◆ AIM OF THE EXERCISE:
Copy nothing but the lines from the line with "Open the Миграция и импорт данных card" to the end of the records, retyped exactly. Pictures stay out.
--
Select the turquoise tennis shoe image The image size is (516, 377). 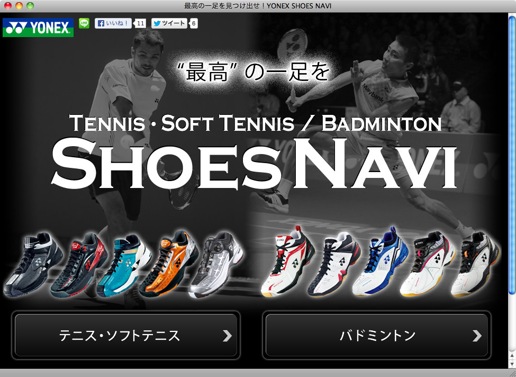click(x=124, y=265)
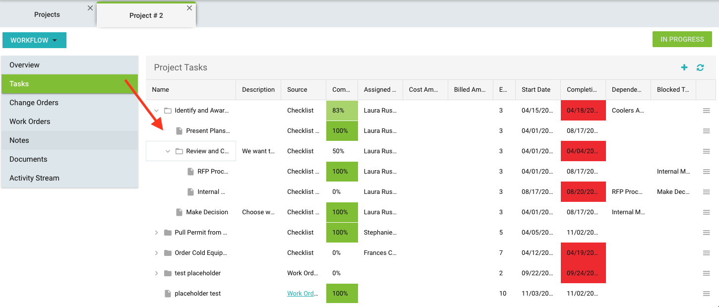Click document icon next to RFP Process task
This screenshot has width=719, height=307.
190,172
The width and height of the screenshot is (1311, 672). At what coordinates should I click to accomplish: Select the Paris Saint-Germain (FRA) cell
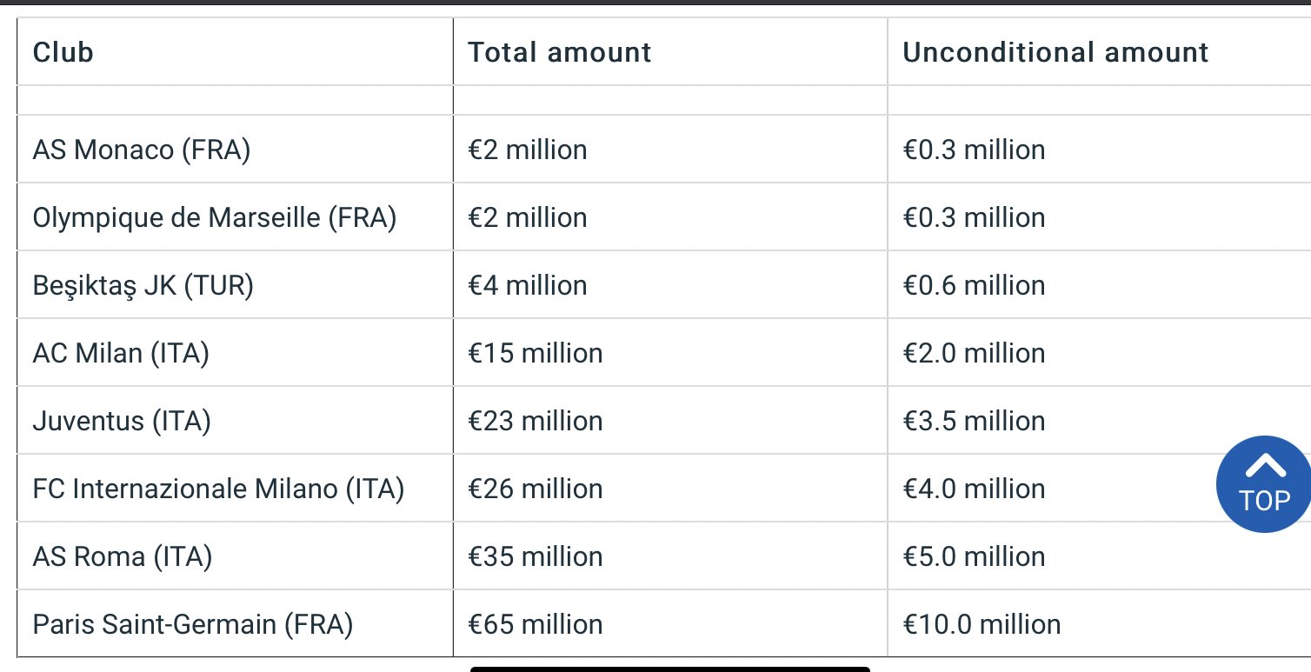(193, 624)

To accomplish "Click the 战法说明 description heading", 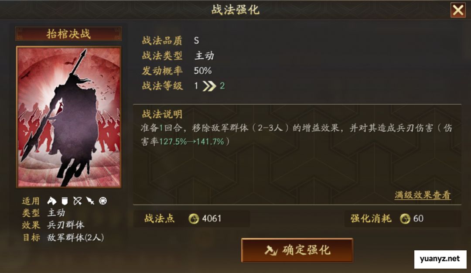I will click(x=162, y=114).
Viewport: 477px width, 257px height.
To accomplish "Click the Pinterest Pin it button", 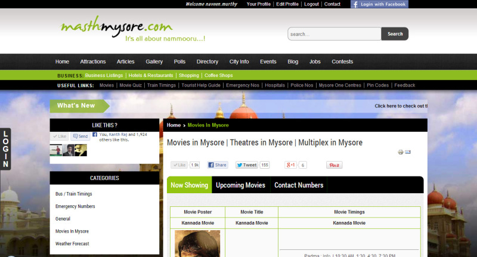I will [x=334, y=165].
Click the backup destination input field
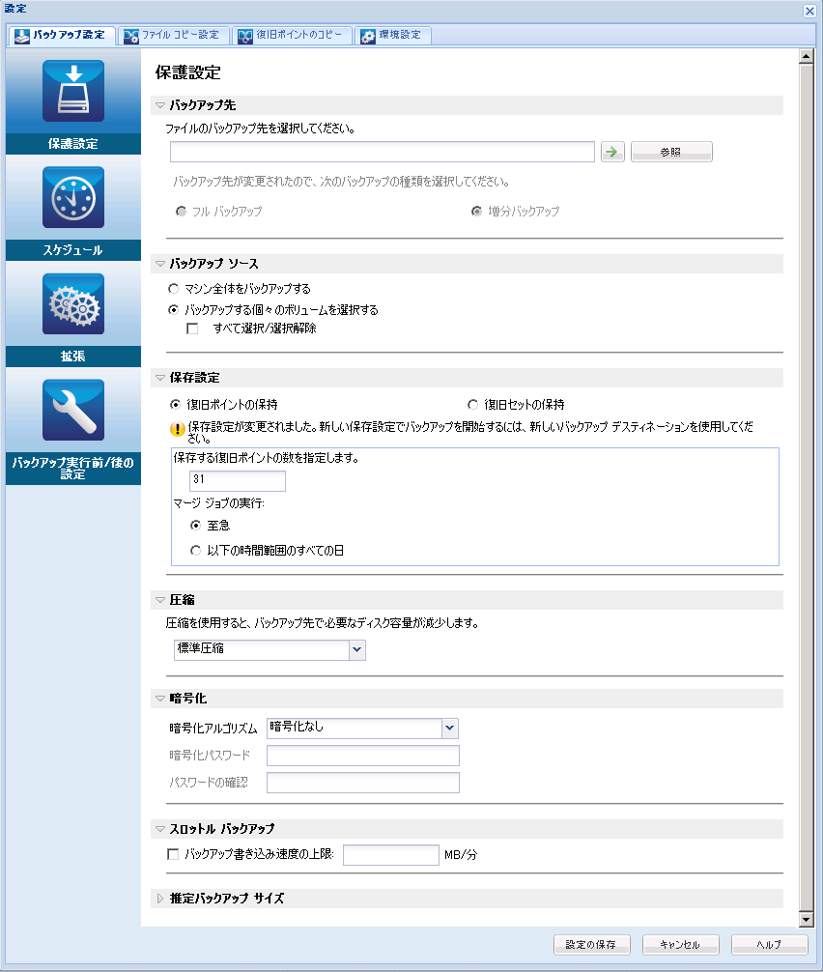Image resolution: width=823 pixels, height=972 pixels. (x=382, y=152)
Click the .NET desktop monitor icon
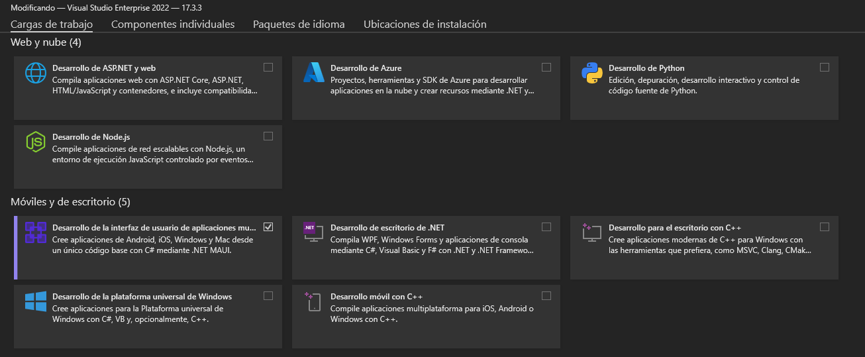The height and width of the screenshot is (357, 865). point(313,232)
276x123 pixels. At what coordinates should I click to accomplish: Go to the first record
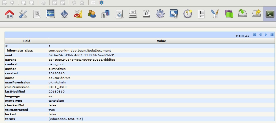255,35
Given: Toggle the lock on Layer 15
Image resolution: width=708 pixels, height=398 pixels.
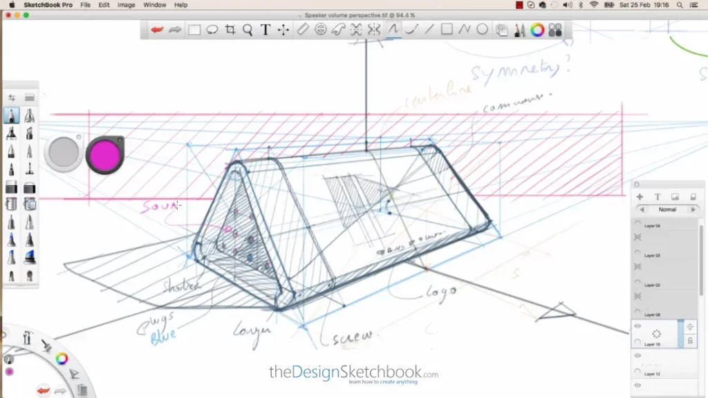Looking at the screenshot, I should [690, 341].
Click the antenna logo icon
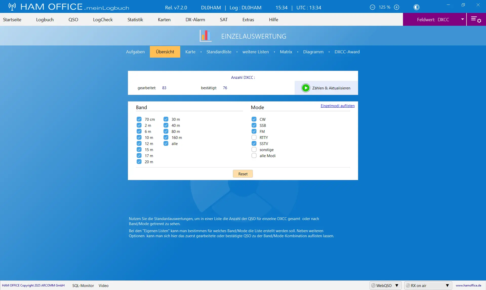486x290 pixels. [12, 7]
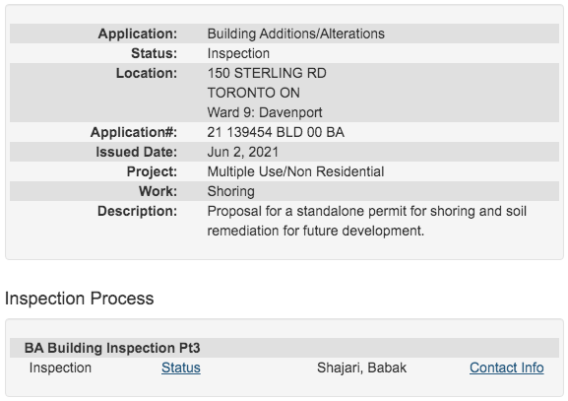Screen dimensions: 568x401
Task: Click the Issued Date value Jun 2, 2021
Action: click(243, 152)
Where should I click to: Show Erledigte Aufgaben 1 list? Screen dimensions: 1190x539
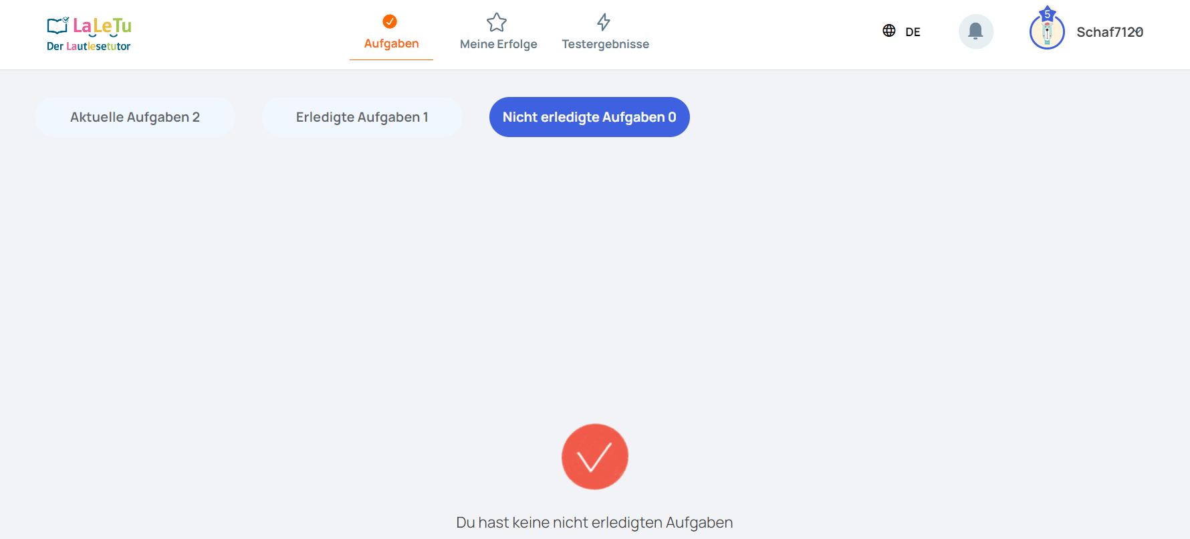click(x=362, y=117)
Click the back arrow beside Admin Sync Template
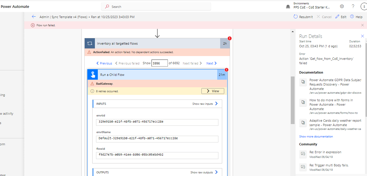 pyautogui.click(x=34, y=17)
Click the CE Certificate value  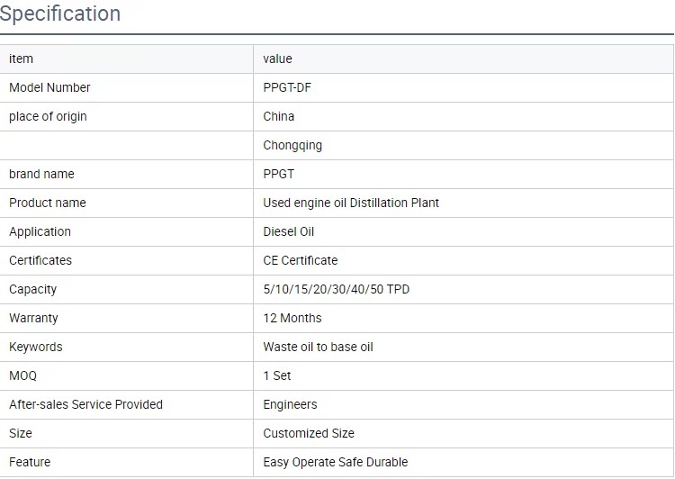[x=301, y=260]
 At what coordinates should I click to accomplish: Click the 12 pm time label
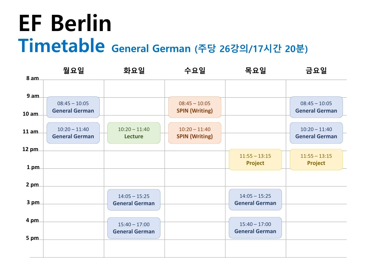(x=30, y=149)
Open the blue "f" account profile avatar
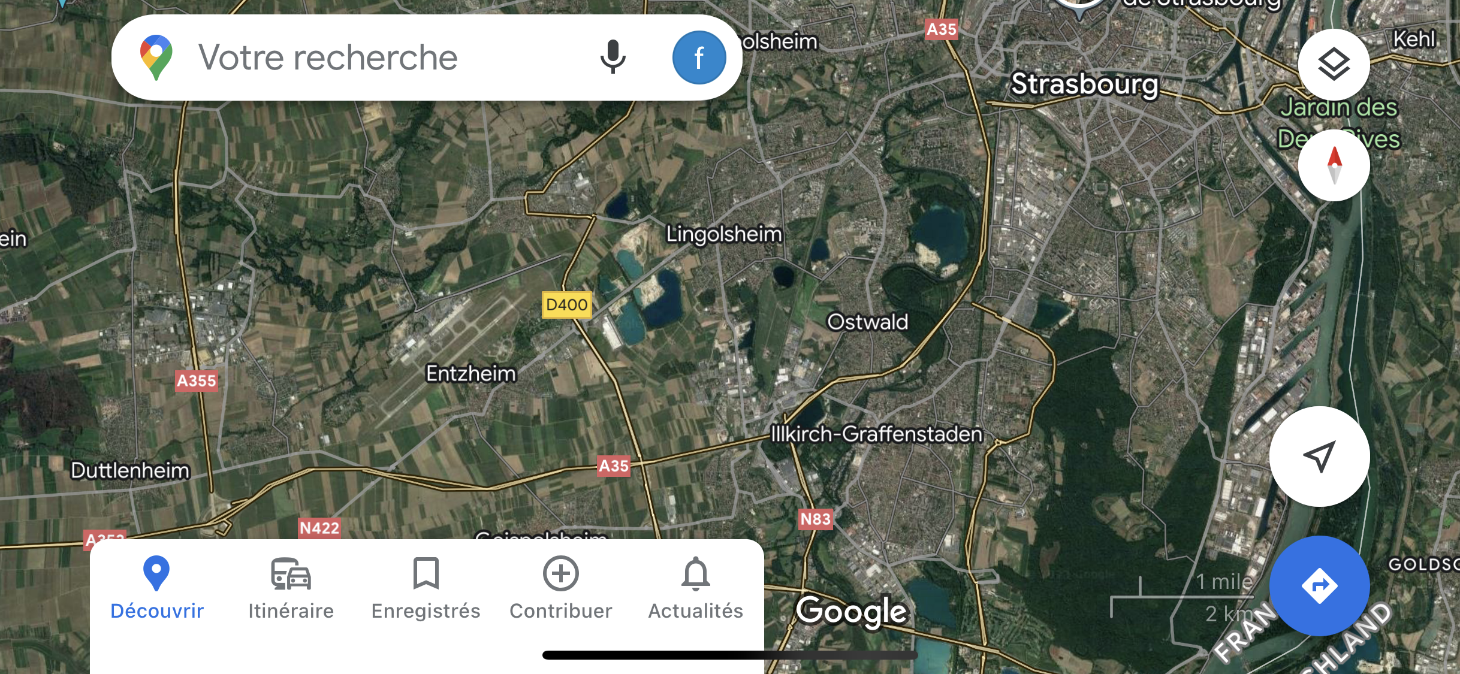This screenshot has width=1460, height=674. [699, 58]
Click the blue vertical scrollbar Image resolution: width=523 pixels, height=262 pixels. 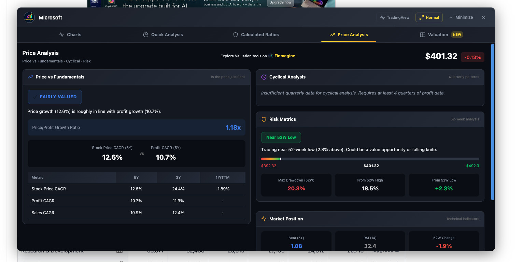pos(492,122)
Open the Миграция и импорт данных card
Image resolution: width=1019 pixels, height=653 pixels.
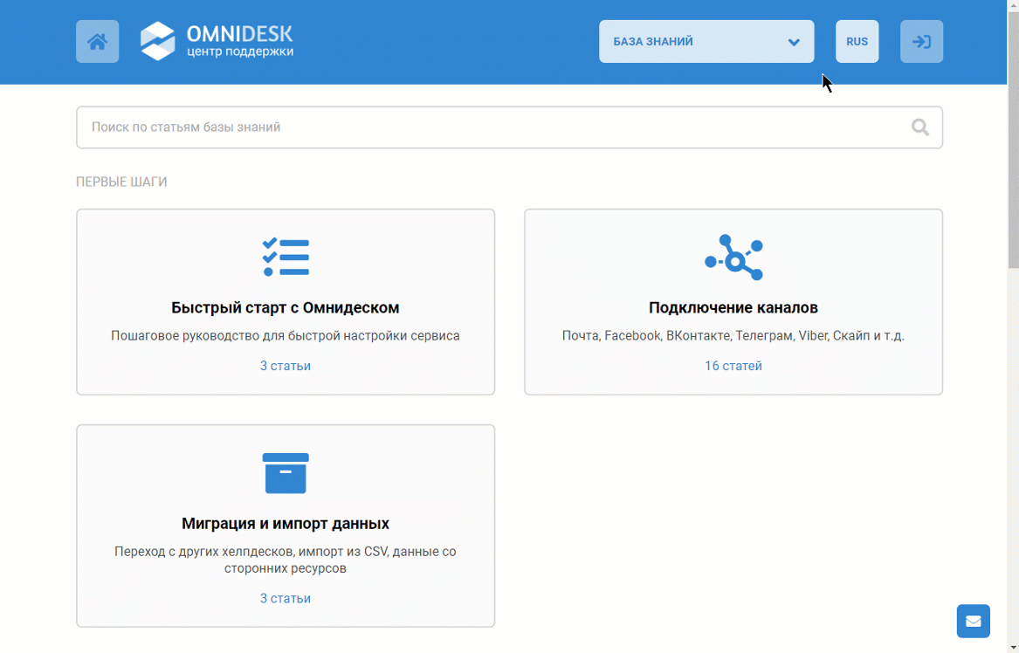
--
◆ COMPLETED TASK:
Open the Миграция и импорт данных card
Image resolution: width=1019 pixels, height=653 pixels.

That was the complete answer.